I will give some thoughts on this, right now forward auth token is not implemented because security reasons, :) you wouldn't want npmjs getting all your tokens, so something in the config might be need it to be done to only forward specifically registry you have control, now I have a question for both of you, who the configuration would looks like ? any ideas?

[flonou]

I Understand the security reasons and as such, I think forwarding auth tokens must be explicit in the configuration file and maybe require https uplink ?

uplinks:
  my_main_repository:
    url: https://my_main_repo.com
    can_forward_auth_token: true

packages:
  'com.myscope':
    access: $all
    publish: $anonymous $authenticated
    proxy: my_main_repository

Would something like this make sense ?
I was wondering if the token forwarding must be explicit in the proxy parameter too or not

[juanpicado]

Thanks for the idea @flonou , the last weeks I've been refactoring the proxy part I'll consider positively your feature can_forward_auth_token and I let you know how can I fit it so can be used in v5.x versions as well. Keep you posted.

[flonou]

Hi @juanpicado, is there any update regarding this ?

[juanpicado]

yes, few weeks ago I merged #3960 which is the first step to give support that feature (or any further change on uplinks) on branch 6.x , so now I can actually implement it, but won't be until next month when I intent to release 6.x and that feature would be a nice addition.

[flonou]

Nice ! thanks for the update !

[flonou]

Hi @juanpicado any news on this feature ? Is it something we could expect in an upcoming version ? Thanks !

[juanpicado]

Thanks for reminder :) I totally forgot and I was looking for missing tickets, I'll include it to v6.x

To follow up updates you can install this
https://github.com/orgs/verdaccio/discussions/4018#discussioncomment-8036037

I'll share here when is testable.

[juanpicado]

thinking on the configuration I want to make it clear this setting is not something should be broadly used. Furthermore will print a warning on the console that mentions it is enabled for X upstream and is not considered a good practice.

Also has to be mentioned that any other token configuration on each upstream will be ignored, could be the case one forgot remove previous tokens in order to use this new setup.

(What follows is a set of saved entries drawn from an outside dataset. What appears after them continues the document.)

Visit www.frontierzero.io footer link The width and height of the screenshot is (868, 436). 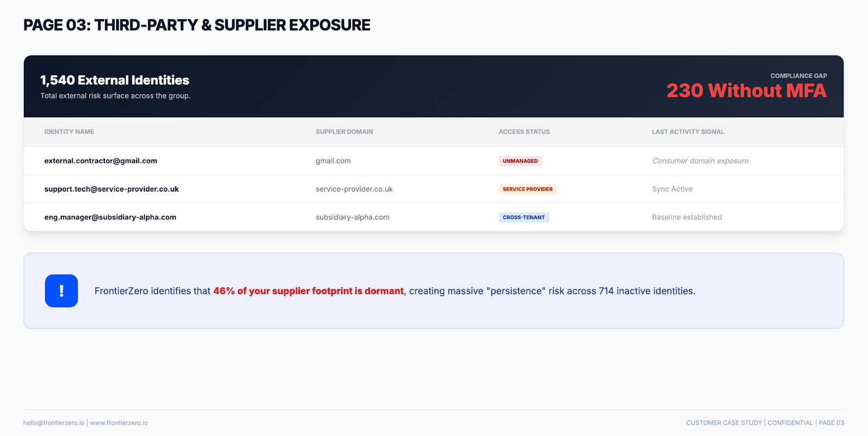[x=119, y=423]
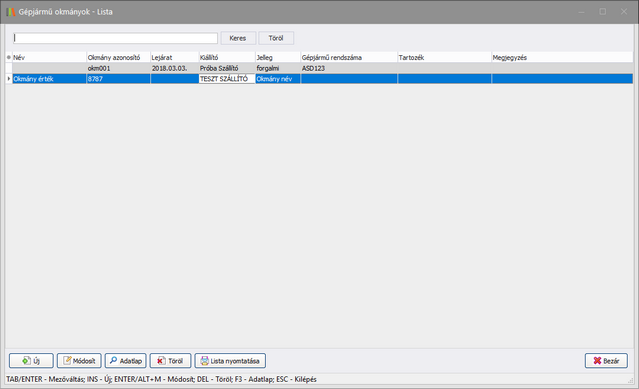Click the Keres search button
639x389 pixels.
(x=238, y=38)
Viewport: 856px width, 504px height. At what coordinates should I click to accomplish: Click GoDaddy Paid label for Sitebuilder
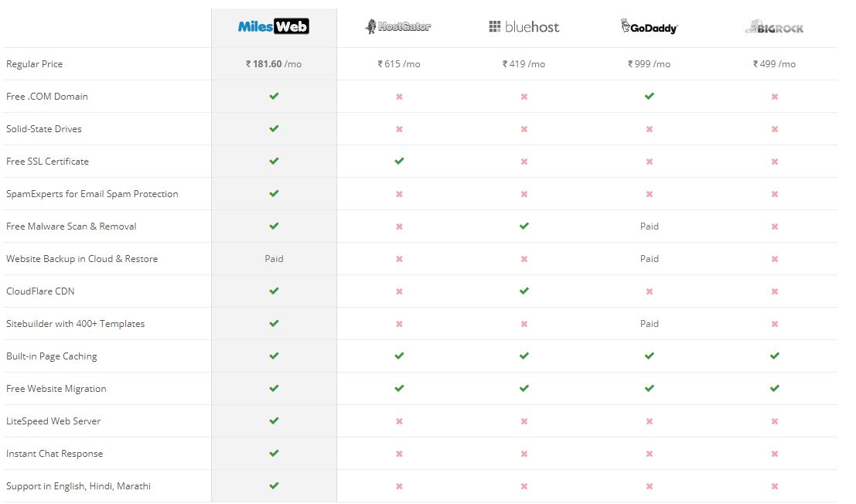point(649,323)
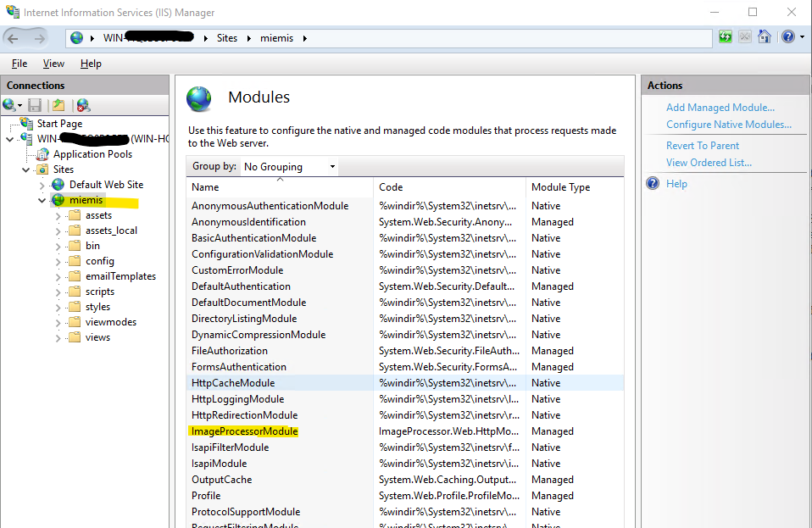The image size is (812, 528).
Task: Click Add Managed Module link
Action: [720, 108]
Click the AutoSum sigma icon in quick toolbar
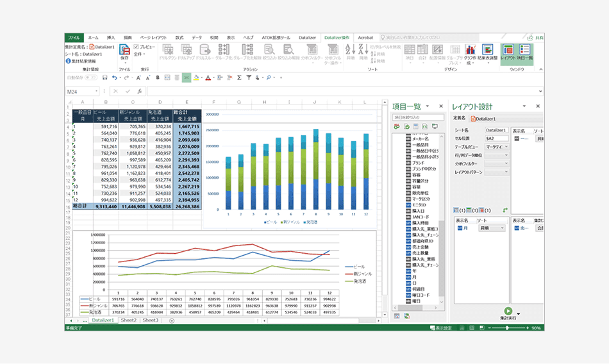 click(239, 78)
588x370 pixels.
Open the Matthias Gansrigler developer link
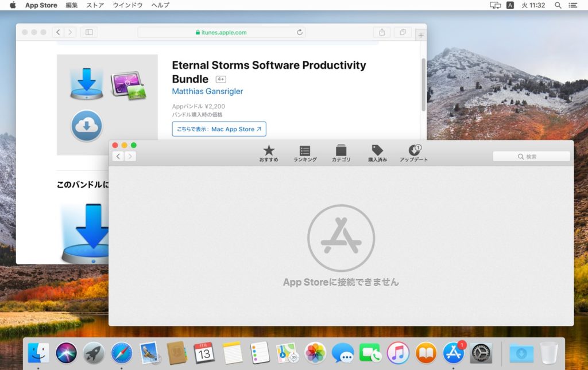coord(207,91)
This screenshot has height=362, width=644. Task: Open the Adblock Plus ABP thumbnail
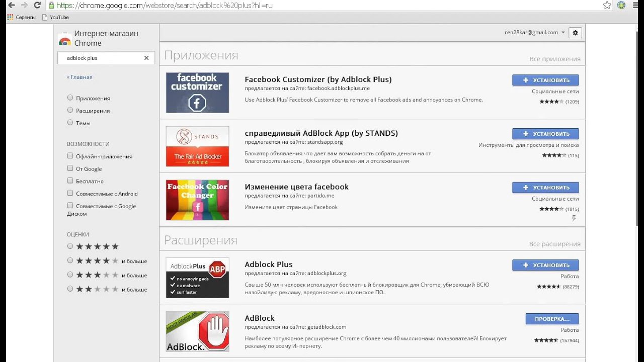(197, 278)
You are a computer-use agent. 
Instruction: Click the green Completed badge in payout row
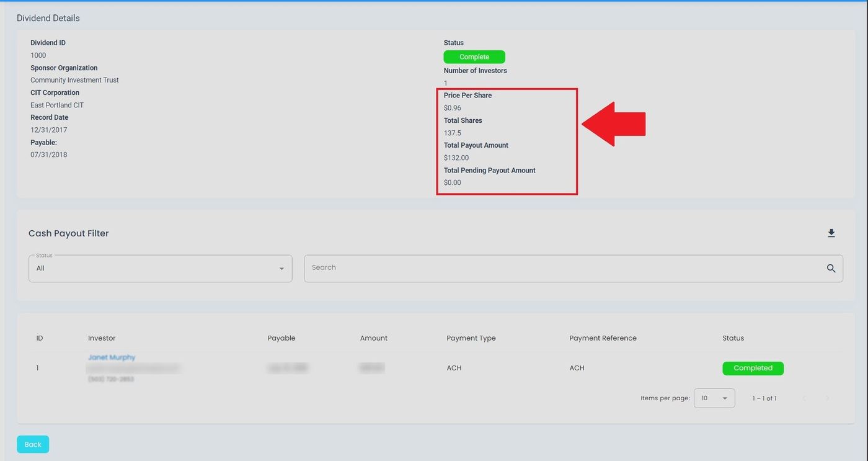[753, 368]
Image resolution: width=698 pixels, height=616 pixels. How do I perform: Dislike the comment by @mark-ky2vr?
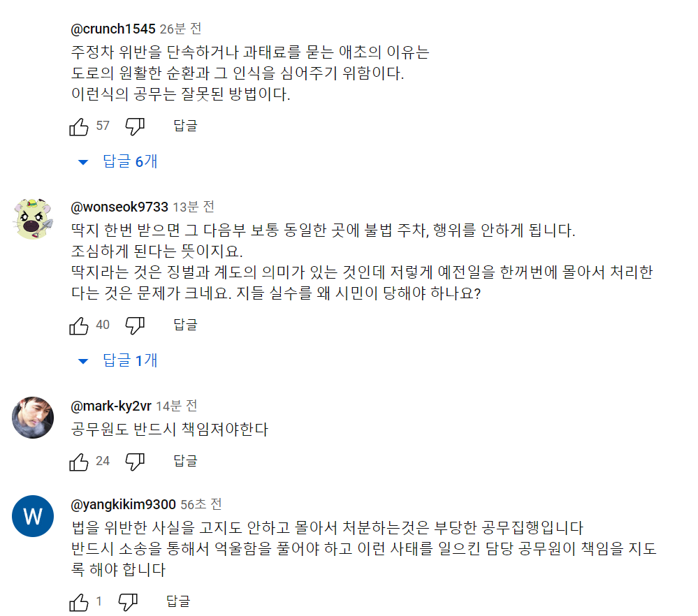[x=135, y=461]

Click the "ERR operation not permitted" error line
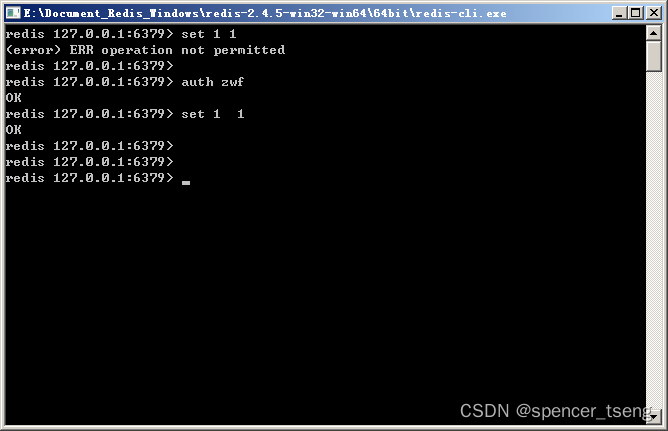145,50
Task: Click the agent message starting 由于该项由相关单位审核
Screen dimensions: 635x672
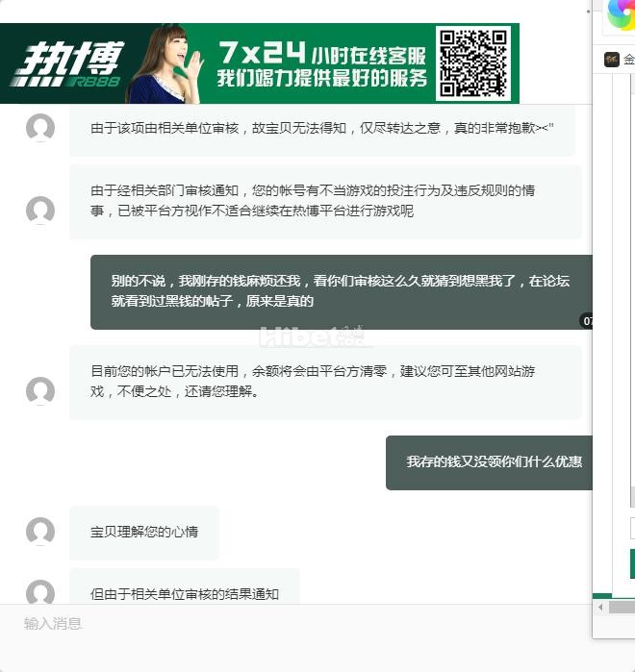Action: click(x=322, y=128)
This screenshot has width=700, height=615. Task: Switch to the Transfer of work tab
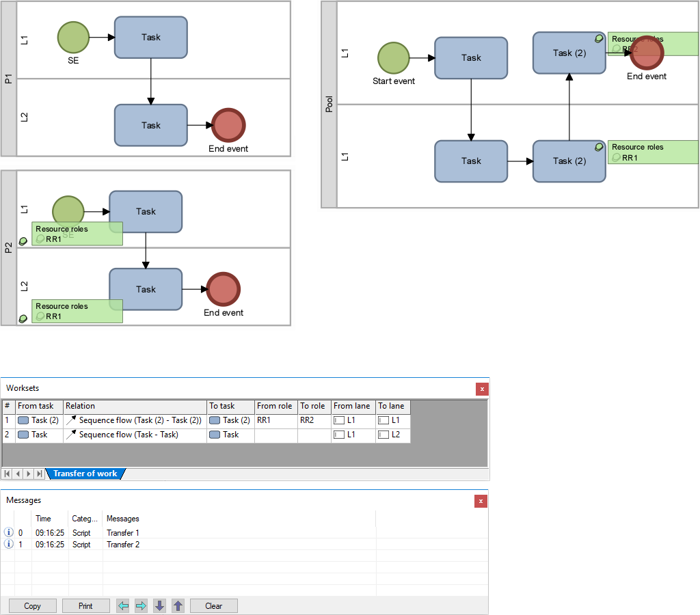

thoughts? insecure_forward_token

uplinks:
  my_main_repository:
    url: https://my_main_repo.com
    insecure_forward_token: true

[flonou]

I guess it makes it clear that it's insecure. Another (or additional) option, would be to require to configure this on both the uplink (as in your example) AND on the proxy parameter of each package using this uplink to make it work ?

[juanpicado]

I guess it makes it clear that it's insecure. Another (or additional) option, would be to require to configure this on both the uplink (as in your example) AND on the proxy parameter of each package using this uplink to make it work ?

Mmmm in theory would be only in the uplinks, why would be on the package access section? Maybe you see something I didn't.

[flonou]

Having it in the uplinks only is most likely enough.
My idea was that it would force the user to explicitly state that the token forward must occur on some packages too.
That way, to have a token forwarded, you need to enable it on the uplink, and activate it on the proxy setting too as a safeguard.
Maybe It might be too many options and too complicated.
I was mainly thinking in terms of reducing involuntary token forwarding.